YOUR INSTRUCTIONS >>
Below is a listing; return it in full, exactly as it appears.

* * *

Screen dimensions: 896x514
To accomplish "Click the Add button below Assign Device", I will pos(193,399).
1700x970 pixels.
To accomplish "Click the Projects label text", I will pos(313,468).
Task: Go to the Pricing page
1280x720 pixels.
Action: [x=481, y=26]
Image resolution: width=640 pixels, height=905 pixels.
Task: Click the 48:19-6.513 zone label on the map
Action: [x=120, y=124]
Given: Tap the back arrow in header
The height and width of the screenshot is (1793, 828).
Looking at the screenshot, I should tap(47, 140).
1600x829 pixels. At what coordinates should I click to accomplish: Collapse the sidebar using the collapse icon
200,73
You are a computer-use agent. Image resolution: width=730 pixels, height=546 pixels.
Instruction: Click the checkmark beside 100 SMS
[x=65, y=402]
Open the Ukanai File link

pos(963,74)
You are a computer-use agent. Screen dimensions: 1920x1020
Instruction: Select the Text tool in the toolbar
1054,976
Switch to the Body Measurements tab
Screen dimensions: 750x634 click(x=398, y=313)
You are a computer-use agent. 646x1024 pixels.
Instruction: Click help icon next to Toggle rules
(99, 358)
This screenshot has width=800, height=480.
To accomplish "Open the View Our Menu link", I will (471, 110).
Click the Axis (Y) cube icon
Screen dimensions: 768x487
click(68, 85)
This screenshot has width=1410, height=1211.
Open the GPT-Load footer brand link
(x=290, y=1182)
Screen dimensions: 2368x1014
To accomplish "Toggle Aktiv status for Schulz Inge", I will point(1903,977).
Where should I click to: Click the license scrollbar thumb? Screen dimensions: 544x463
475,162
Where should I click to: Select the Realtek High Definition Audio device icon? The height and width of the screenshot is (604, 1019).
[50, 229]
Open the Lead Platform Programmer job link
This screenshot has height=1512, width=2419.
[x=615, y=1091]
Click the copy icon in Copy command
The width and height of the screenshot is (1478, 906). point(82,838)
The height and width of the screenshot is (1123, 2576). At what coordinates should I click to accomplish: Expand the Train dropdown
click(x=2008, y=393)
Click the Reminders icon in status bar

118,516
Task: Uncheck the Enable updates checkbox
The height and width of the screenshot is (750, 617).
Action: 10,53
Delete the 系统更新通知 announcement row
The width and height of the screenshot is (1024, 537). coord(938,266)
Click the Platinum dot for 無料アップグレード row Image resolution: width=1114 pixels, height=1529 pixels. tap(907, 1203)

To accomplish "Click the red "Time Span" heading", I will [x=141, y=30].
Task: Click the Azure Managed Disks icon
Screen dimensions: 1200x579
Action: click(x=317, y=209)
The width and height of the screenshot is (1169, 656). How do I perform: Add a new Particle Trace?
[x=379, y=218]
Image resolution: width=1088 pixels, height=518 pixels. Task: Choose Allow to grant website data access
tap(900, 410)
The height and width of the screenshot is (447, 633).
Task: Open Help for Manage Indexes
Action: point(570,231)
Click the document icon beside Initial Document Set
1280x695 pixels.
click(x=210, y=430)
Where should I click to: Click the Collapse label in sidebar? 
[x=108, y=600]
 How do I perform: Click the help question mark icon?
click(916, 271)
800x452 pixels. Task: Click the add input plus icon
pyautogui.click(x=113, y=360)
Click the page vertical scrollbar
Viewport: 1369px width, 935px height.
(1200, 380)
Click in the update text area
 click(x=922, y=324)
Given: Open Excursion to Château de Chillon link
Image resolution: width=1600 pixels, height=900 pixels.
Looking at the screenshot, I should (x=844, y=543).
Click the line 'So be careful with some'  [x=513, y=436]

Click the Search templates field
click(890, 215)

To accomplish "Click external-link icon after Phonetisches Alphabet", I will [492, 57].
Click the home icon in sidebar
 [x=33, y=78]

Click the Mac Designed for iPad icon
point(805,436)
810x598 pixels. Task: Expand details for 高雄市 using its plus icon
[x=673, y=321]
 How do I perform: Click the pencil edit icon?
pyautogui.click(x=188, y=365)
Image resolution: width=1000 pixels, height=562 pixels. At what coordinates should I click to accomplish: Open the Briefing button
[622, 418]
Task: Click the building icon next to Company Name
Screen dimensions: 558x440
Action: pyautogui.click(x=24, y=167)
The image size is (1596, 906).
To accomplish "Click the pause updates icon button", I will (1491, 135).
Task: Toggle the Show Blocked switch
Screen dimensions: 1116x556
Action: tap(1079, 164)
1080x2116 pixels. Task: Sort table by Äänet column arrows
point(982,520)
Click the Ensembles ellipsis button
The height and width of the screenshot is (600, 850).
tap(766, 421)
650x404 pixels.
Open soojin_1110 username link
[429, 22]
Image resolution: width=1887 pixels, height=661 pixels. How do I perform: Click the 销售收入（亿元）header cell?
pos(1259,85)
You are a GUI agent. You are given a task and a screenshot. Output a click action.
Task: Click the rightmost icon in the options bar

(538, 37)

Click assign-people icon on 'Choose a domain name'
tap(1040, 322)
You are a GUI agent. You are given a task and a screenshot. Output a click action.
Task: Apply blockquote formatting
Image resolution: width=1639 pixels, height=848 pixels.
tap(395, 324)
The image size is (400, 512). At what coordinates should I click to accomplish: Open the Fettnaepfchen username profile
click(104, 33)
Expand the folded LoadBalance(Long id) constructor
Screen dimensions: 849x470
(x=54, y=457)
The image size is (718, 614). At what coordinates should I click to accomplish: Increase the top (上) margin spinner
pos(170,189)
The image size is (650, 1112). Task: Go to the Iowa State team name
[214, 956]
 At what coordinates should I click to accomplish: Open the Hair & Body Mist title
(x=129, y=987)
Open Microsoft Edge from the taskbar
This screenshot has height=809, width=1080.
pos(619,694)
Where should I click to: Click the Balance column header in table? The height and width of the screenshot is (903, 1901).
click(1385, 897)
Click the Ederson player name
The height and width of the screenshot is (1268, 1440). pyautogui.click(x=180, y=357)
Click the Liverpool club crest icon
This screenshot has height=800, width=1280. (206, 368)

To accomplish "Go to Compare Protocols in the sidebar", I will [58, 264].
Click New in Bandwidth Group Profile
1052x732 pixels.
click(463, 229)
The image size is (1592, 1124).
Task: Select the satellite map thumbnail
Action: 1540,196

* * *

RESPONSE BOX >>
Screen dimensions: 896x514
To accomplish "Click the Add button below Assign Device", I will pos(193,399).
1700x970 pixels.
To accomplish "Click the Projects label text", I will pos(313,468).
Task: Go to the Pricing page
1280x720 pixels.
Action: [x=481, y=26]
Image resolution: width=640 pixels, height=905 pixels.
Task: Click the 48:19-6.513 zone label on the map
Action: [x=120, y=124]
Given: Tap the back arrow in header
The height and width of the screenshot is (1793, 828).
Looking at the screenshot, I should tap(47, 140).
1600x829 pixels. At what coordinates should I click to accomplish: Collapse the sidebar using the collapse icon
200,73
You are a computer-use agent. Image resolution: width=730 pixels, height=546 pixels.
Instruction: Click the checkmark beside 100 SMS
[x=65, y=402]
Open the Ukanai File link

pos(963,74)
You are a computer-use agent. Screen dimensions: 1920x1020
Instruction: Select the Text tool in the toolbar
1054,976
Switch to the Body Measurements tab
Screen dimensions: 750x634 click(x=398, y=313)
You are a computer-use agent. 646x1024 pixels.
Instruction: Click help icon next to Toggle rules
(99, 358)
This screenshot has width=800, height=480.
To accomplish "Open the View Our Menu link", I will (471, 110).
Click the Axis (Y) cube icon
Screen dimensions: 768x487
click(68, 85)
This screenshot has width=1410, height=1211.
Open the GPT-Load footer brand link
(x=290, y=1182)
Screen dimensions: 2368x1014
To accomplish "Toggle Aktiv status for Schulz Inge", I will point(1903,977).
Where should I click to: Click the license scrollbar thumb? Screen dimensions: 544x463
475,162
Where should I click to: Select the Realtek High Definition Audio device icon? The height and width of the screenshot is (604, 1019).
[50, 229]
Open the Lead Platform Programmer job link
This screenshot has height=1512, width=2419.
[x=615, y=1091]
Click the copy icon in Copy command
The width and height of the screenshot is (1478, 906). point(82,838)
The height and width of the screenshot is (1123, 2576). At what coordinates should I click to accomplish: Expand the Train dropdown
click(x=2008, y=393)
Click the Reminders icon in status bar

118,516
Task: Uncheck the Enable updates checkbox
The height and width of the screenshot is (750, 617).
Action: 10,53
Delete the 系统更新通知 announcement row
The width and height of the screenshot is (1024, 537). coord(938,266)
Click the Platinum dot for 無料アップグレード row Image resolution: width=1114 pixels, height=1529 pixels. tap(907, 1203)

To accomplish "Click the red "Time Span" heading", I will [x=141, y=30].
Task: Click the Azure Managed Disks icon
Screen dimensions: 1200x579
Action: click(x=317, y=209)
The width and height of the screenshot is (1169, 656). How do I perform: Add a new Particle Trace?
[x=379, y=218]
Image resolution: width=1088 pixels, height=518 pixels. Task: Choose Allow to grant website data access
tap(900, 410)
The height and width of the screenshot is (447, 633).
Task: Open Help for Manage Indexes
Action: point(570,231)
Click the document icon beside Initial Document Set
1280x695 pixels.
click(x=210, y=430)
Where should I click to: Click the Collapse label in sidebar? 
[x=108, y=600]
 How do I perform: Click the help question mark icon?
click(916, 271)
800x452 pixels. Task: Click the add input plus icon
pyautogui.click(x=113, y=360)
Click the page vertical scrollbar
Viewport: 1369px width, 935px height.
(1200, 380)
Click in the update text area
 click(x=922, y=324)
Given: Open Excursion to Château de Chillon link
Image resolution: width=1600 pixels, height=900 pixels.
Looking at the screenshot, I should (x=844, y=543).
Click the line 'So be careful with some'  [x=513, y=436]

Click the Search templates field
click(890, 215)

To accomplish "Click external-link icon after Phonetisches Alphabet", I will [492, 57].
Click the home icon in sidebar
 [x=33, y=78]

Click the Mac Designed for iPad icon
point(805,436)
810x598 pixels. Task: Expand details for 高雄市 using its plus icon
[x=673, y=321]
 How do I perform: Click the pencil edit icon?
pyautogui.click(x=188, y=365)
Image resolution: width=1000 pixels, height=562 pixels. At what coordinates should I click to accomplish: Open the Briefing button
[622, 418]
Task: Click the building icon next to Company Name
Screen dimensions: 558x440
Action: pyautogui.click(x=24, y=167)
The image size is (1596, 906).
To accomplish "Click the pause updates icon button", I will (1491, 135).
Task: Toggle the Show Blocked switch
Screen dimensions: 1116x556
Action: tap(1079, 164)
1080x2116 pixels. Task: Sort table by Äänet column arrows
point(982,520)
Click the Ensembles ellipsis button
The height and width of the screenshot is (600, 850).
tap(766, 421)
650x404 pixels.
Open soojin_1110 username link
[429, 22]
Image resolution: width=1887 pixels, height=661 pixels. How do I perform: Click the 销售收入（亿元）header cell?
pos(1259,85)
You are a GUI agent. You are given a task and a screenshot. Output a click action.
Task: Click the rightmost icon in the options bar

(538, 37)

Click assign-people icon on 'Choose a domain name'
tap(1040, 322)
You are a GUI agent. You are given a task and a screenshot. Output a click action.
Task: Apply blockquote formatting
Image resolution: width=1639 pixels, height=848 pixels.
tap(395, 324)
The image size is (400, 512). At what coordinates should I click to accomplish: Open the Fettnaepfchen username profile
click(104, 33)
Expand the folded LoadBalance(Long id) constructor
Screen dimensions: 849x470
(x=54, y=457)
The image size is (718, 614). At what coordinates should I click to accomplish: Increase the top (上) margin spinner
pos(170,189)
The image size is (650, 1112). Task: Go to the Iowa State team name
[214, 956]
 At what coordinates should I click to accomplish: Open the Hair & Body Mist title
(x=129, y=987)
Open Microsoft Edge from the taskbar
This screenshot has height=809, width=1080.
pos(619,694)
Where should I click to: Click the Balance column header in table? The height and width of the screenshot is (903, 1901).
click(1385, 897)
Click the Ederson player name
The height and width of the screenshot is (1268, 1440). pyautogui.click(x=180, y=357)
Click the Liverpool club crest icon
This screenshot has height=800, width=1280. (206, 368)

To accomplish "Go to Compare Protocols in the sidebar", I will [58, 264].
Click New in Bandwidth Group Profile
1052x732 pixels.
click(463, 229)
The image size is (1592, 1124).
Task: Select the satellite map thumbnail
Action: 1540,196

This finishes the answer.